Pour autant, l’officialisation de ce problème laisse au moins deux questions en suspens. La première concerne le risque de dégradation des performances que pourrait entraîner ce correctif.
En 2018, Intel avait déjà été contraint de mettre à jour le microcode de tous ses processeurs suite à la découverte de deux failles de cybersécurité qui les impactaient, baptisées Meltdown et Spectre. Selon un billet de Microsoft publié à l’époque, seuls les PC avec les processeurs et les Windows les plus récents pouvaient s’en tirer avec une dégradation des temps de calcul de seulement quelques millisecondes. Pour les autres, surtout les serveurs, les ralentissements étaient visibles à l’œil nu.
La seconde question est de savoir si la mise à jour du microcode corrige réellement un bug qu’Intel aurait laissé passer lors de la conception de son microprocesseur. Ou si elle consiste à empêcher le microcode d’utiliser des parties des circuits qui souffriraient d’un défaut de fabrication découvert a posteriori.
Dit autrement, le problème de plantage est-il circonscrit aux processeurs Core i9K ou existe-t-il un risque que les processeurs avec des circuits similaires souffrent du même mal, mais de manière moins visible ?
Un défaut physique ?
Nos confrères d’Anandtech ont ainsi repéré sur Reddit le message d’un ingénieur d’Intel qui admet un problème plus profond de fabrication identifié sur les cœurs gravés par ses chaînes Intel 7, en opération depuis 2022. Intel a répondu à nos confrères ne pas avoir la preuve que le problème de plantage soit systématiquement lié à ce problème de fabrication, ce qui laisse la porte ouverte à toutes les spéculations.
Les processeurs Core i9K ont la particularité de fonctionner à des fréquences extrêmes, entre 5 et 6 GHz, qui sont susceptibles de mettre en exergue des problèmes passant habituellement sous les radars.
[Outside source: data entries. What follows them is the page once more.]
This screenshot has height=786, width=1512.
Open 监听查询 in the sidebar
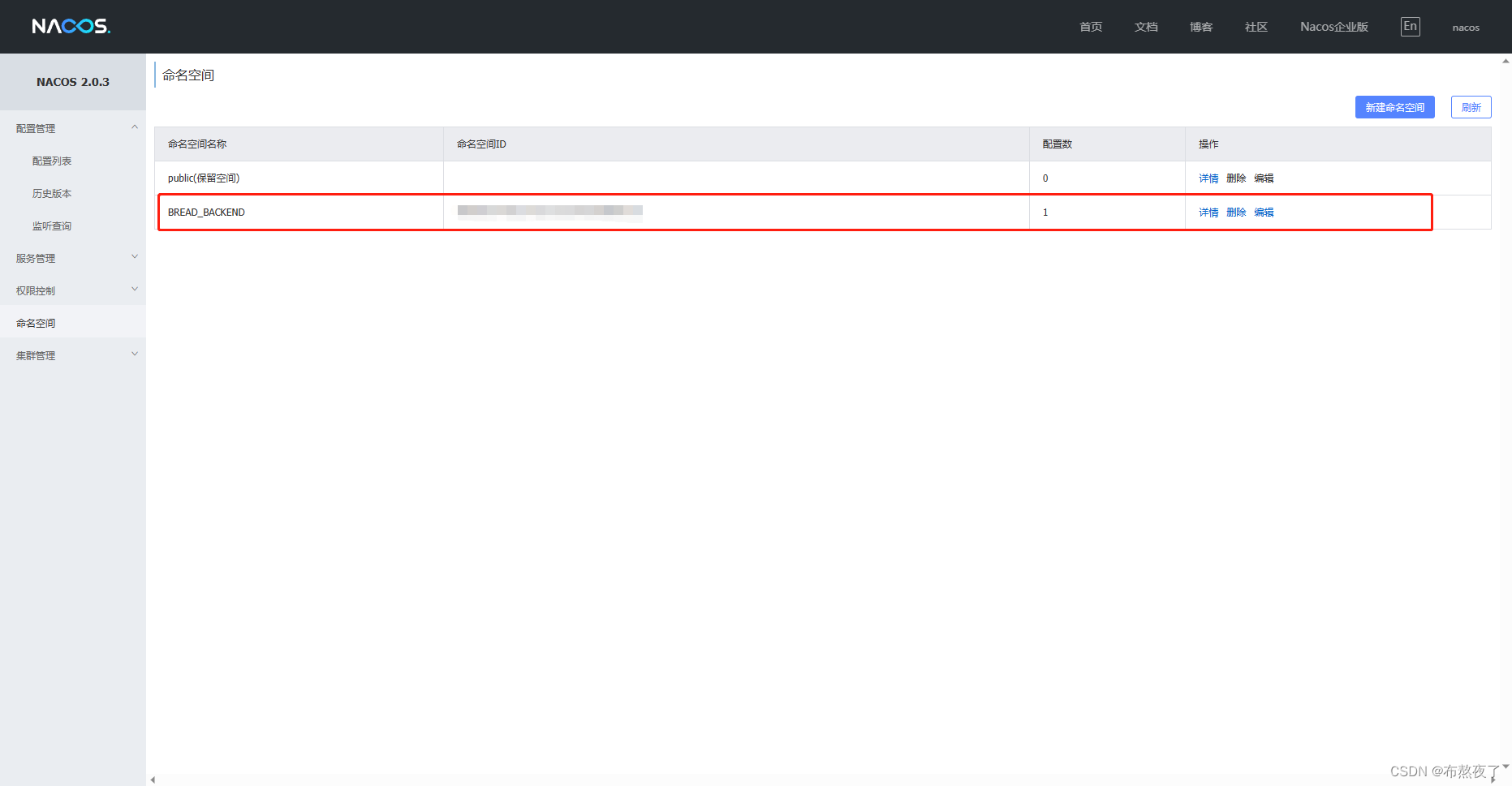tap(52, 225)
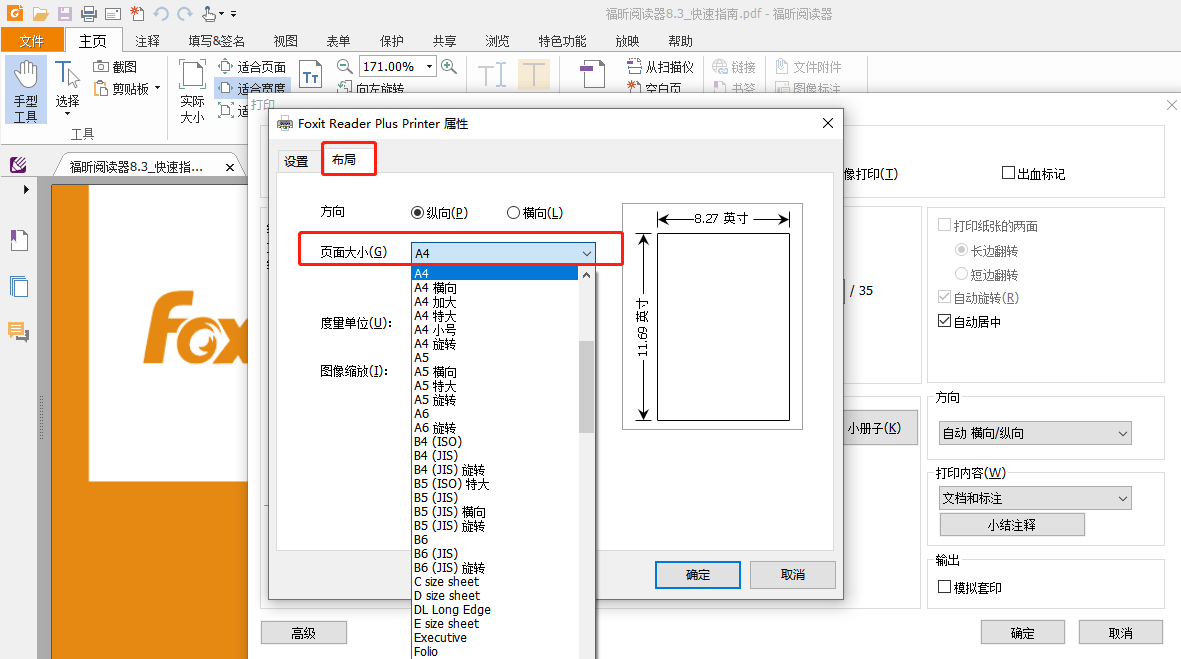Viewport: 1181px width, 659px height.
Task: Open the bookmarks panel in left sidebar
Action: tap(19, 240)
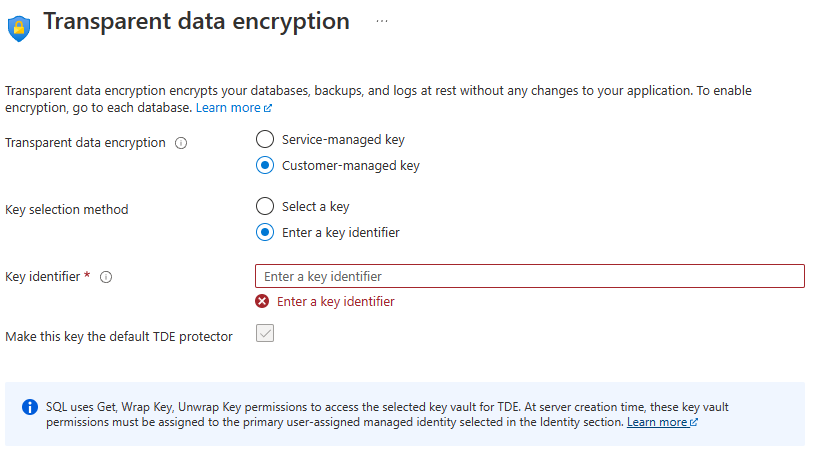Screen dimensions: 820x461
Task: Click info icon next to Key identifier label
Action: click(106, 277)
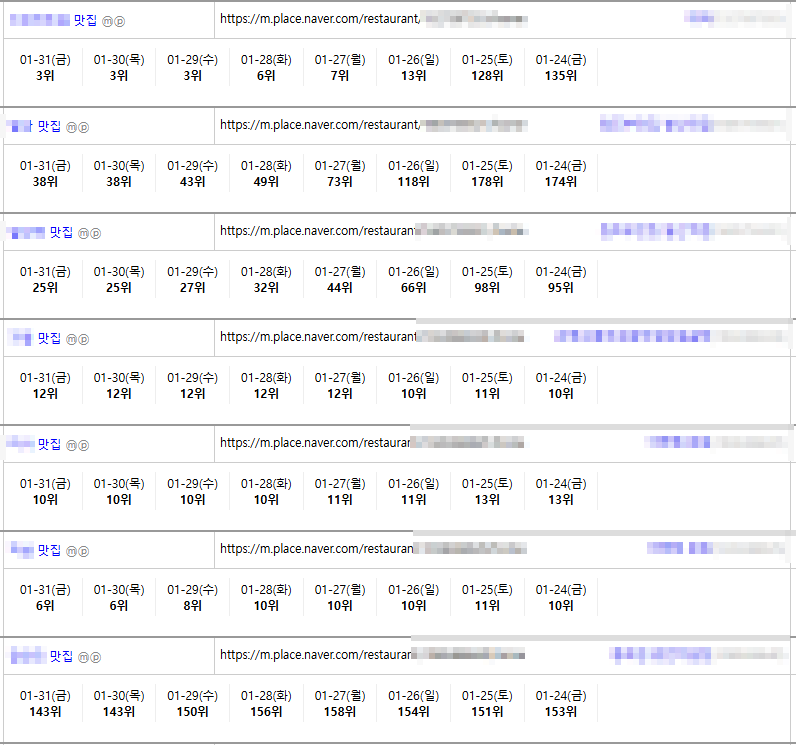Image resolution: width=796 pixels, height=745 pixels.
Task: Click the ⓜ icon in the row ranked 3위
Action: point(107,21)

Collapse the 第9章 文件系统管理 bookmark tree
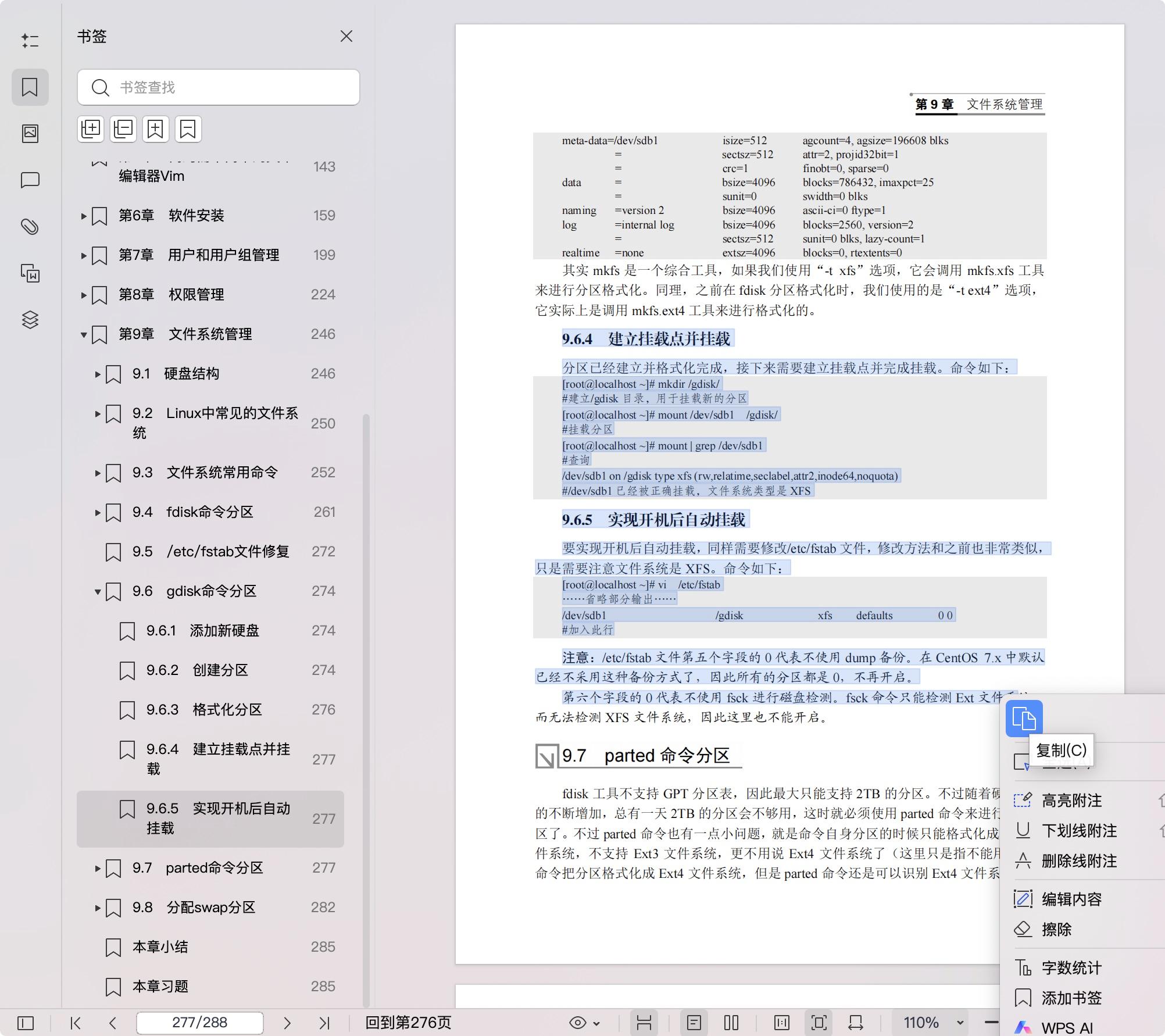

Pour le reste, leur architecture Raptor Lake est la même que celle de tous les processeurs Core de 13e et 14e génération, respectivement présents dans les PC depuis fin 2022 et fin 2023.
Rappelons que Raptor Lake consiste à assembler dans une même puce jusqu’à 8 cœurs Raptor Cove (performants, avec deux threads simultanés) et 16 cœurs Gracemont (moins énergivores, avec un thread à la fois).
Raptor Lake est aussi l’architecture des processeurs Xeon-E lancés en fin d’année dernière pour les serveurs d’entrée de gamme qui ont un maximum de 8 cœurs Raptor Cove par socket. Et, si l’on descend plus encore dans la technologie, les cœurs Raptor Cove de l’architecture Raptor Lake sont aussi ceux de l’architecture Emerald Rapids des Xeon Scalable de 5e génération, soit les processeurs pour serveurs qu’Intel commercialise depuis décembre 2023.
Mais s’il existe bien des signalements de plantage concernant différentes familles de processeurs à base de cœurs Raptor Core, lus au hasard des forums de support technique et non vérifiables, rien ne permet d’affirmer que l’ensemble de ces processeurs partagent les défauts des Core i9K.
Un enjeu industriel derrière un simple défaut corrigé par microcode
Toutes ces puces ont été fabriquées sur les mêmes chaînes de gravure Intel 7. Celles-ci sont censées apporter aux circuits d’Intel gravés en 10 nm les mêmes avantages énergétiques et de densité que les puces concurrentes qui avaient été auparavant gravées avec une finesse de 7 nm sur les chaînes du Taiwanais TSMC.
Ces chaînes de gravure Intel 7 avaient aussi servi à fabriquer, en 2022, les Xeon Scalable de 4e génération, commercialisés fin 2022. Or, on se souvient que, six mois après leur mise sur le marché, Intel avait subitement stoppé la distribution de ces Xeon après la découverte d’un défaut – dont la nature n’a jamais été précisée. La commercialisation n’avait pu reprendre qu’après la publication, déjà, d’un nouveau firmware contournant le problème.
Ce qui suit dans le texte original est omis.